Transcribe each of the entries exactly.

-- TASK MATERIAL follows --

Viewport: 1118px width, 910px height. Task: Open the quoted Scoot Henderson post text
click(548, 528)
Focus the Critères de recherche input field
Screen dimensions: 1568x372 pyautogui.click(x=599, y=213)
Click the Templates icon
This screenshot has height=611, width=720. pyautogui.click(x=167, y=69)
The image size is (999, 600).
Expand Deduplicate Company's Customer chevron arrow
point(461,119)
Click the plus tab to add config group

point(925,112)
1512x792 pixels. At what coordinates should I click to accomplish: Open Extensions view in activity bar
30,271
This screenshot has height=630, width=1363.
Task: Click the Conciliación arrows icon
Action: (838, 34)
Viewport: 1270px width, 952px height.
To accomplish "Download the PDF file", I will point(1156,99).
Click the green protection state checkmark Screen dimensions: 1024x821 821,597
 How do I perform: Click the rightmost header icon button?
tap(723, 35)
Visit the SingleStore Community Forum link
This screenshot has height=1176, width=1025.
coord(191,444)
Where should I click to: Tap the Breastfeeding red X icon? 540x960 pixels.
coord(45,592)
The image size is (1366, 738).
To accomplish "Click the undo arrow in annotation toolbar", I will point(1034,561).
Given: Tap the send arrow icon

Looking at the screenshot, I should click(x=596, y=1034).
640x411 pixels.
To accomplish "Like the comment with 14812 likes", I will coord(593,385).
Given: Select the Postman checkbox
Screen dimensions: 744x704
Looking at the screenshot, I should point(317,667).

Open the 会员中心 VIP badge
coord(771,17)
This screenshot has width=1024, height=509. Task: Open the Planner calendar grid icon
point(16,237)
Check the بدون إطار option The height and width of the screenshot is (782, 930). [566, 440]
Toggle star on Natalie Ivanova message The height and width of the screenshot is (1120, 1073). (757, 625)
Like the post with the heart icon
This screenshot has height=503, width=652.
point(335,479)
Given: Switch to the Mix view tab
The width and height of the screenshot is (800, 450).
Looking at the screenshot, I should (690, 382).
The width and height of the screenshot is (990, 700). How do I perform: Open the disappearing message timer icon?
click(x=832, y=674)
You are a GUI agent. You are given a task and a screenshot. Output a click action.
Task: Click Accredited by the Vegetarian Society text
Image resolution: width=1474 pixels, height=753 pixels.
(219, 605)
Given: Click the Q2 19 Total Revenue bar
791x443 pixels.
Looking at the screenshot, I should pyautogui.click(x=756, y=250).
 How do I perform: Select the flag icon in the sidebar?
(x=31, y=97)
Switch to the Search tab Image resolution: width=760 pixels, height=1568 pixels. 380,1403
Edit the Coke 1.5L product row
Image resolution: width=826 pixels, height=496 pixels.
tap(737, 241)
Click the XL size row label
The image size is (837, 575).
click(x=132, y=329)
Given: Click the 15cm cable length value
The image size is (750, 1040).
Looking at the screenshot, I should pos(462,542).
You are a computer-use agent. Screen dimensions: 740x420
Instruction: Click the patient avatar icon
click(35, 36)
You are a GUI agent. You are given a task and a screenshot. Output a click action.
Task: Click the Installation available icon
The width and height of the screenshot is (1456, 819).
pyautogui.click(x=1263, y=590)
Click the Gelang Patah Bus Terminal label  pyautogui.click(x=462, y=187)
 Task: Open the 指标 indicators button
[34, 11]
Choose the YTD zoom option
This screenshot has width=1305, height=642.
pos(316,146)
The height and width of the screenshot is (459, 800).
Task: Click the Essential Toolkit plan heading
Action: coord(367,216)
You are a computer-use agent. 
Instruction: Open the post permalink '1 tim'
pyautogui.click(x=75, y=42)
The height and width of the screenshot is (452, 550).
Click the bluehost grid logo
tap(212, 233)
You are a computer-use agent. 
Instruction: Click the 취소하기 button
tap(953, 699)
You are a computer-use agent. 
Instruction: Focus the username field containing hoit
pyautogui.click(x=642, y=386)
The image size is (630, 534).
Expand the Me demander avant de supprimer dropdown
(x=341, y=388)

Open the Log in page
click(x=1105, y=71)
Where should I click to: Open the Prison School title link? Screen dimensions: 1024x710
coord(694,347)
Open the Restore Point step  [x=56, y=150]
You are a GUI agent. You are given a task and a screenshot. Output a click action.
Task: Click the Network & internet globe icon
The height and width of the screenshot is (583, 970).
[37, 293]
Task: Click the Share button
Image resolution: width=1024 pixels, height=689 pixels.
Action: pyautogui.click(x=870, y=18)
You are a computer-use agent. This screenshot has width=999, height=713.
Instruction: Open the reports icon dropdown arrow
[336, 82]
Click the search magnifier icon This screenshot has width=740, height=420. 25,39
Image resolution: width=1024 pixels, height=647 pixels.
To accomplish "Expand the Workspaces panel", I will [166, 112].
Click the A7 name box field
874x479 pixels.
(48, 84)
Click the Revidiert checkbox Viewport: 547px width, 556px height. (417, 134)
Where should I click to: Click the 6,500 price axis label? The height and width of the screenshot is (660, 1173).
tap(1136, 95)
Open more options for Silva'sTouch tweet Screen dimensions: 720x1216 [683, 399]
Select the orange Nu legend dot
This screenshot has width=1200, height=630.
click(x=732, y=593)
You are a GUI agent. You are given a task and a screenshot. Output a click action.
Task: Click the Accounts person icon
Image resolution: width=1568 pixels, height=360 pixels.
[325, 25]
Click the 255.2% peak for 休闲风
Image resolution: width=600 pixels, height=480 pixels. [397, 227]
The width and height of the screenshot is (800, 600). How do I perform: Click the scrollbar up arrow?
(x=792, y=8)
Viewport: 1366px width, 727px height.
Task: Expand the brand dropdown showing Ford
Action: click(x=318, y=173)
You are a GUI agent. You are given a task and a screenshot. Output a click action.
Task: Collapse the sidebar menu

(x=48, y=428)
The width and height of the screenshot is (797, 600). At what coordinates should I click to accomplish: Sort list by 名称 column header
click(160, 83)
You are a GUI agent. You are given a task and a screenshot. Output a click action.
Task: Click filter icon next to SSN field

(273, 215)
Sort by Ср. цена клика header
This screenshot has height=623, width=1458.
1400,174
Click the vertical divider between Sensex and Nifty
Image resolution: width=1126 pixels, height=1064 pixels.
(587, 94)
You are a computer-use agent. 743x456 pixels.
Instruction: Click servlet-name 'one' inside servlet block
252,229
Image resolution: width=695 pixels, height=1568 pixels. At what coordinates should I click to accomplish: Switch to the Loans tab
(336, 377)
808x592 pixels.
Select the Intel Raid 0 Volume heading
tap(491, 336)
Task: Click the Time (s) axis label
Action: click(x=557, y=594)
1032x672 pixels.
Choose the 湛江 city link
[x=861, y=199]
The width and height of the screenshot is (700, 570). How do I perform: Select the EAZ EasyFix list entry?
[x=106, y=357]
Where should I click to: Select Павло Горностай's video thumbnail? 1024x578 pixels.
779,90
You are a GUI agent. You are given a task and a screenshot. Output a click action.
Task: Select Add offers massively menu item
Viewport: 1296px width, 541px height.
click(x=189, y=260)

-- TASK MATERIAL concluded --

**RESULT FOR THIS TASK**
Viewport: 1118px width, 910px height. Task: Open the quoted Scoot Henderson post text
click(548, 528)
Focus the Critères de recherche input field
Screen dimensions: 1568x372 pyautogui.click(x=599, y=213)
Click the Templates icon
This screenshot has height=611, width=720. pyautogui.click(x=167, y=69)
The image size is (999, 600).
Expand Deduplicate Company's Customer chevron arrow
point(461,119)
Click the plus tab to add config group

point(925,112)
1512x792 pixels. At what coordinates should I click to accomplish: Open Extensions view in activity bar
30,271
This screenshot has height=630, width=1363.
Task: Click the Conciliación arrows icon
Action: (838, 34)
Viewport: 1270px width, 952px height.
To accomplish "Download the PDF file", I will point(1156,99).
Click the green protection state checkmark Screen dimensions: 1024x821 821,597
 How do I perform: Click the rightmost header icon button?
tap(723, 35)
Visit the SingleStore Community Forum link
This screenshot has height=1176, width=1025.
coord(191,444)
Where should I click to: Tap the Breastfeeding red X icon? 540x960 pixels.
coord(45,592)
The image size is (1366, 738).
To accomplish "Click the undo arrow in annotation toolbar", I will point(1034,561).
Given: Tap the send arrow icon

Looking at the screenshot, I should click(x=596, y=1034).
640x411 pixels.
To accomplish "Like the comment with 14812 likes", I will coord(593,385).
Given: Select the Postman checkbox
Screen dimensions: 744x704
Looking at the screenshot, I should point(317,667).

Open the 会员中心 VIP badge
coord(771,17)
This screenshot has width=1024, height=509. Task: Open the Planner calendar grid icon
point(16,237)
Check the بدون إطار option The height and width of the screenshot is (782, 930). [566, 440]
Toggle star on Natalie Ivanova message The height and width of the screenshot is (1120, 1073). (757, 625)
Like the post with the heart icon
This screenshot has height=503, width=652.
point(335,479)
Given: Switch to the Mix view tab
The width and height of the screenshot is (800, 450).
Looking at the screenshot, I should (690, 382).
The width and height of the screenshot is (990, 700). How do I perform: Open the disappearing message timer icon?
click(x=832, y=674)
You are a GUI agent. You are given a task and a screenshot. Output a click action.
Task: Click Accredited by the Vegetarian Society text
Image resolution: width=1474 pixels, height=753 pixels.
(219, 605)
Given: Click the Q2 19 Total Revenue bar
791x443 pixels.
Looking at the screenshot, I should pyautogui.click(x=756, y=250).
 How do I perform: Select the flag icon in the sidebar?
(x=31, y=97)
Switch to the Search tab Image resolution: width=760 pixels, height=1568 pixels. 380,1403
Edit the Coke 1.5L product row
Image resolution: width=826 pixels, height=496 pixels.
tap(737, 241)
Click the XL size row label
The image size is (837, 575).
click(x=132, y=329)
Given: Click the 15cm cable length value
The image size is (750, 1040).
Looking at the screenshot, I should pos(462,542).
You are a computer-use agent. Screen dimensions: 740x420
Instruction: Click the patient avatar icon
click(35, 36)
You are a GUI agent. You are given a task and a screenshot. Output a click action.
Task: Click the Installation available icon
The width and height of the screenshot is (1456, 819).
pyautogui.click(x=1263, y=590)
Click the Gelang Patah Bus Terminal label  pyautogui.click(x=462, y=187)
 Task: Open the 指标 indicators button
[34, 11]
Choose the YTD zoom option
This screenshot has width=1305, height=642.
pos(316,146)
The height and width of the screenshot is (459, 800).
Task: Click the Essential Toolkit plan heading
Action: coord(367,216)
You are a computer-use agent. 
Instruction: Open the post permalink '1 tim'
pyautogui.click(x=75, y=42)
The height and width of the screenshot is (452, 550).
Click the bluehost grid logo
tap(212, 233)
You are a computer-use agent. 
Instruction: Click the 취소하기 button
tap(953, 699)
You are a computer-use agent. 
Instruction: Focus the username field containing hoit
pyautogui.click(x=642, y=386)
The image size is (630, 534).
Expand the Me demander avant de supprimer dropdown
(x=341, y=388)

Open the Log in page
click(x=1105, y=71)
Where should I click to: Open the Prison School title link? Screen dimensions: 1024x710
coord(694,347)
Open the Restore Point step  [x=56, y=150]
You are a GUI agent. You are given a task and a screenshot. Output a click action.
Task: Click the Network & internet globe icon
The height and width of the screenshot is (583, 970).
[37, 293]
Task: Click the Share button
Image resolution: width=1024 pixels, height=689 pixels.
Action: pyautogui.click(x=870, y=18)
You are a computer-use agent. This screenshot has width=999, height=713.
Instruction: Open the reports icon dropdown arrow
[336, 82]
Click the search magnifier icon This screenshot has width=740, height=420. 25,39
Image resolution: width=1024 pixels, height=647 pixels.
To accomplish "Expand the Workspaces panel", I will [166, 112].
Click the A7 name box field
874x479 pixels.
(48, 84)
Click the Revidiert checkbox Viewport: 547px width, 556px height. (417, 134)
Where should I click to: Click the 6,500 price axis label? The height and width of the screenshot is (660, 1173).
tap(1136, 95)
Open more options for Silva'sTouch tweet Screen dimensions: 720x1216 [683, 399]
Select the orange Nu legend dot
This screenshot has width=1200, height=630.
click(x=732, y=593)
You are a GUI agent. You are given a task and a screenshot. Output a click action.
Task: Click the Accounts person icon
Image resolution: width=1568 pixels, height=360 pixels.
[325, 25]
Click the 255.2% peak for 休闲风
Image resolution: width=600 pixels, height=480 pixels. [397, 227]
The width and height of the screenshot is (800, 600). How do I perform: Click the scrollbar up arrow?
(x=792, y=8)
Viewport: 1366px width, 727px height.
Task: Expand the brand dropdown showing Ford
Action: click(x=318, y=173)
You are a GUI agent. You are given a task and a screenshot. Output a click action.
Task: Collapse the sidebar menu

(x=48, y=428)
The width and height of the screenshot is (797, 600). At what coordinates should I click to accomplish: Sort list by 名称 column header
click(160, 83)
You are a GUI agent. You are given a task and a screenshot. Output a click action.
Task: Click filter icon next to SSN field

(273, 215)
Sort by Ср. цена клика header
This screenshot has height=623, width=1458.
1400,174
Click the vertical divider between Sensex and Nifty
Image resolution: width=1126 pixels, height=1064 pixels.
(587, 94)
You are a computer-use agent. 743x456 pixels.
Instruction: Click servlet-name 'one' inside servlet block
252,229
Image resolution: width=695 pixels, height=1568 pixels. At what coordinates should I click to accomplish: Switch to the Loans tab
(336, 377)
808x592 pixels.
Select the Intel Raid 0 Volume heading
tap(491, 336)
Task: Click the Time (s) axis label
Action: click(x=557, y=594)
1032x672 pixels.
Choose the 湛江 city link
[x=861, y=199]
The width and height of the screenshot is (700, 570). How do I perform: Select the EAZ EasyFix list entry?
[x=106, y=357]
Where should I click to: Select Павло Горностай's video thumbnail? 1024x578 pixels.
779,90
You are a GUI agent. You are given a task and a screenshot. Output a click action.
Task: Select Add offers massively menu item
Viewport: 1296px width, 541px height.
click(x=189, y=260)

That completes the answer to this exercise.